Negotiations over Greece’s bailout program, officially on hold during the Washington meetings, also bubbled to the surface, with Lagarde promising the IMF would not walk away from the lending ‘troika’ that also includes the ECB and European Commission.
Lagarde has been pushing the idea of extending debt relief to Greece’s government in exchange for fiscal reductions.
Argentine Finance Minister Alfonso Prat-Gay presented what may have been the one bright bit of news on Thursday, saying the country’s impending debt issue, its first in more than a decade, was seeing “awesome” demand from investors.
Argentina’s new right-of-centre government is pursuing a host of business-friendly economic reforms as it attempts to attract investors and re-establish itself in international markets.
Prat-Gay added that the government is making the curbing of the country’s double-digit inflation rate a top priority.
Reuters: The World Bank will likely take the lead on initial projects jointly financed with China’s new Asian Infrastructure and Investment Bank, the head of the Washington-based multilateral lender said last week.
The two institutions on Wednesday signed a framework agreement to co-finance projects, and the World Bank said they were currently discussing nearly a dozen projects in sectors that include transport, water and energy in Central Asia, South Asia and East Asia.
AIIB, which was formally launched in January, expects to approve $1.2 billion in financing this year. The World Bank said joint projects will account for a sizeable share of that amount.
World Bank President Jim Yong Kim told reporters on Thursday that such financing projects require a massive amount of up-front preparation work, and the AIIB is still building up its capabilities.
“The AIIB is only now increasing their staff. So likely, the first projects will be that we do all of that project preparation, we do all the work that requires huge amounts of staff in a large and institutional infrastructure, and then they will simply co-finance,” Kim said.
He said no decisions have been made on specific projects to jointly finance with the AIIB.
He noted that under the framework agreement, the jointly financed projects will use the World Bank’s policies and procedures in areas such as procurement, environment and social safeguards.

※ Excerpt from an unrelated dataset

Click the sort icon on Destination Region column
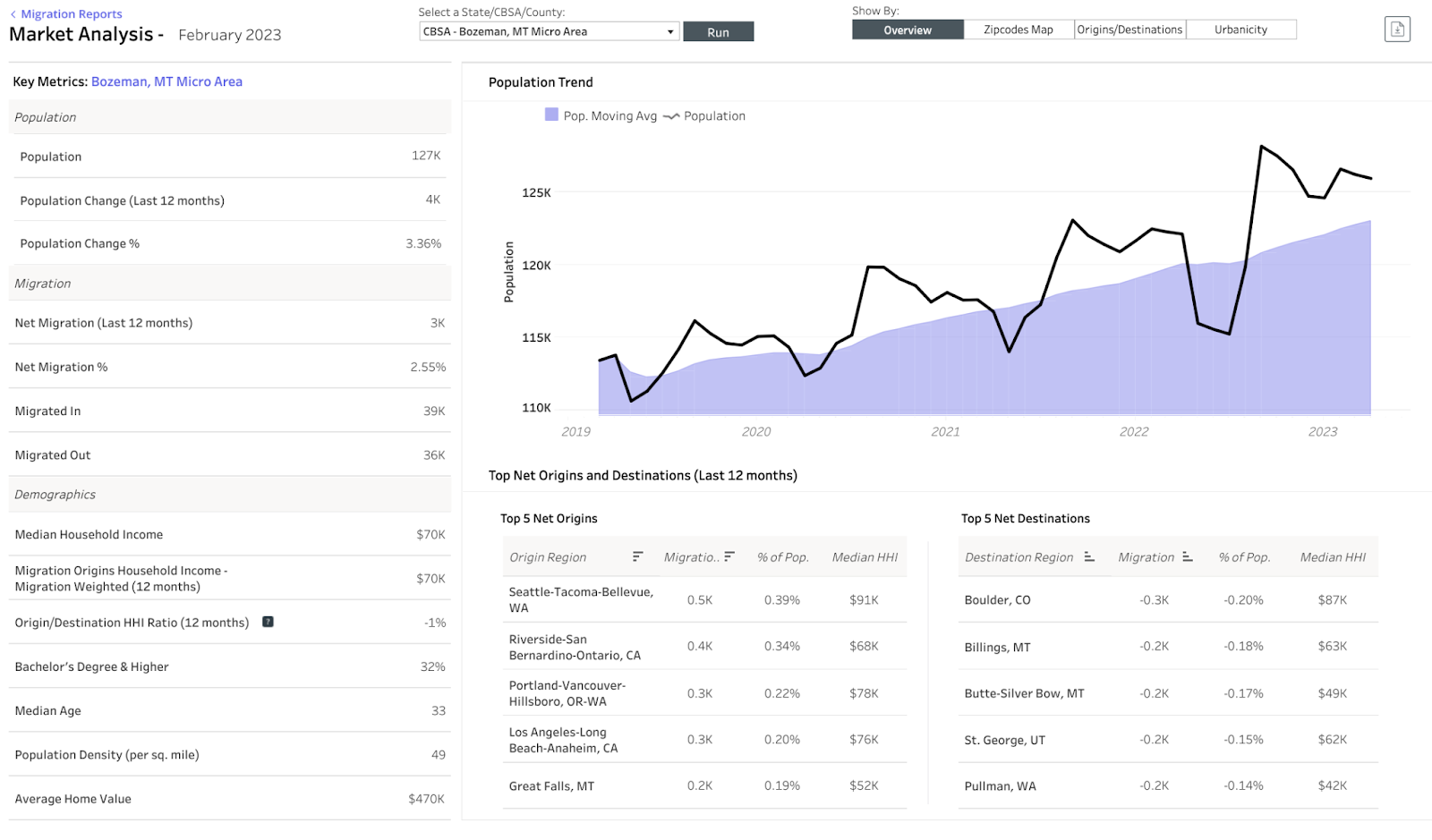1432x840 pixels. (x=1088, y=556)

The AIIB is expected to lend $10 billion to $15 billion annually within the first five or six years of operations.
The new bank, which signals China’s growing economic clout, will provide an alternative to the World Bank and other Western-dominated multilateral investment banks.
Despite opposition from Washington, U.S. allies including Australia, Britain, German, Italy, the Philippines and South Korea have agreed to join the AIIB.